Into The Gray Zone by Adrian Owen is a captivating account of research about the non-physical existence of people who have no means of using movement or their bodies to communicate with the outside world.
The book is perfectly written and paced for the lay audience, explaining thought processes, concepts, and technical advances in enough detail to bring clarity, but not too much to drag down the exciting findings and emotional ups and downs of the impact the research has on the researchers, patients, and patients' families (as well as the greater world out there). The book explains the advances from using PET scanning to fMRI to further technologies, as well as some other approaches used by Owen's contemporaries (EEG, for example) to delve into the locked-in mind, its thoughts and emotions, its capacity to feel, understand, and respond. There are many important counterpoints to the interpretations of the findings of researchers like Owen, and the book does a very good job of addressing the main ones.

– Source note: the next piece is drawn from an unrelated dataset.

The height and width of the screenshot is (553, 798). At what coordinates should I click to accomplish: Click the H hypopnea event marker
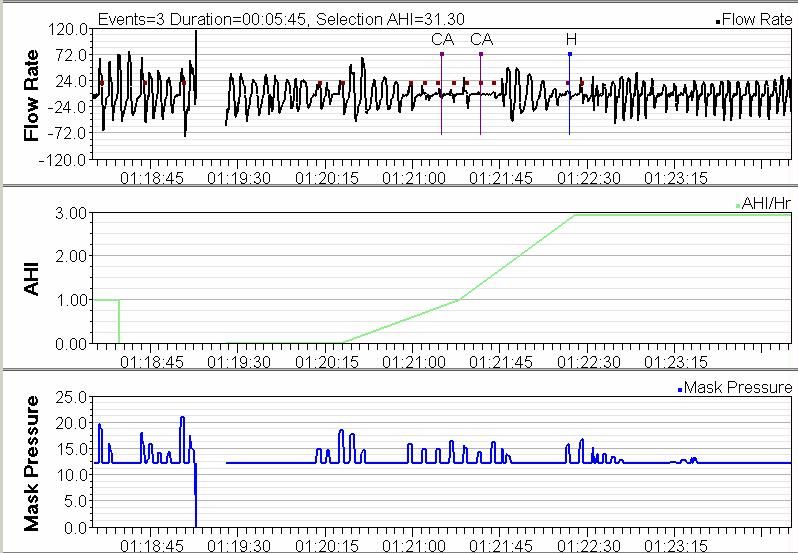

In this sense, even the lay audience can get a real feel of what real science is, that scientists, though they have to sound sure of findings and meanings of those findings to secure funding and to force advances based on findings, are not and should not be overconfident, should always welcome counter arguments to their own interpretations, should seek to collaborate with others, should use new technologies all the time to try to expand their own horizons, should question their own personal and professional motives. Often, the public thinks that scientists are either people who think they know everything or people who waste money to find out things that make little difference; this book is a testament that neither of those beliefs are true for many scientists.
The book describes milestones in Owen's research: first being able to detect a change in the brain activity of "vegetative" patients, then trying to prove that some brain activity is not just an automatic response from the brain, but a genuine sign of "mental doing," and then trying to use this knowledge to try to communicate with locked-in patients who have no other means of meaningfully communicating with the outside world. Though the book concentrates on Owen's research by discussing some milestone cases (individuals who suffered brain injury and were living in vegetative or minimally responsive states when Owen and his team used their scanning protocols to try to understand if these individuals had any level of brain activity, response to outside cues, etc.), it delves into much bigger issues, like what it means to be conscious, how consciousness can be measured, what is the difference between reporting vs. being conscious, how is our definition of consciousness biased by our own understanding of ourselves and others, what is the link between consciousness and language, theory of mind, etc.
Overall, Into The Gray Zone is an excellent read that explores the capacities of the human brain, its resilience, and the scientific research that tries to understand these aspects of our existence.
Also recommended for those who like imaging technology, playing tennis, and Hitchcock films.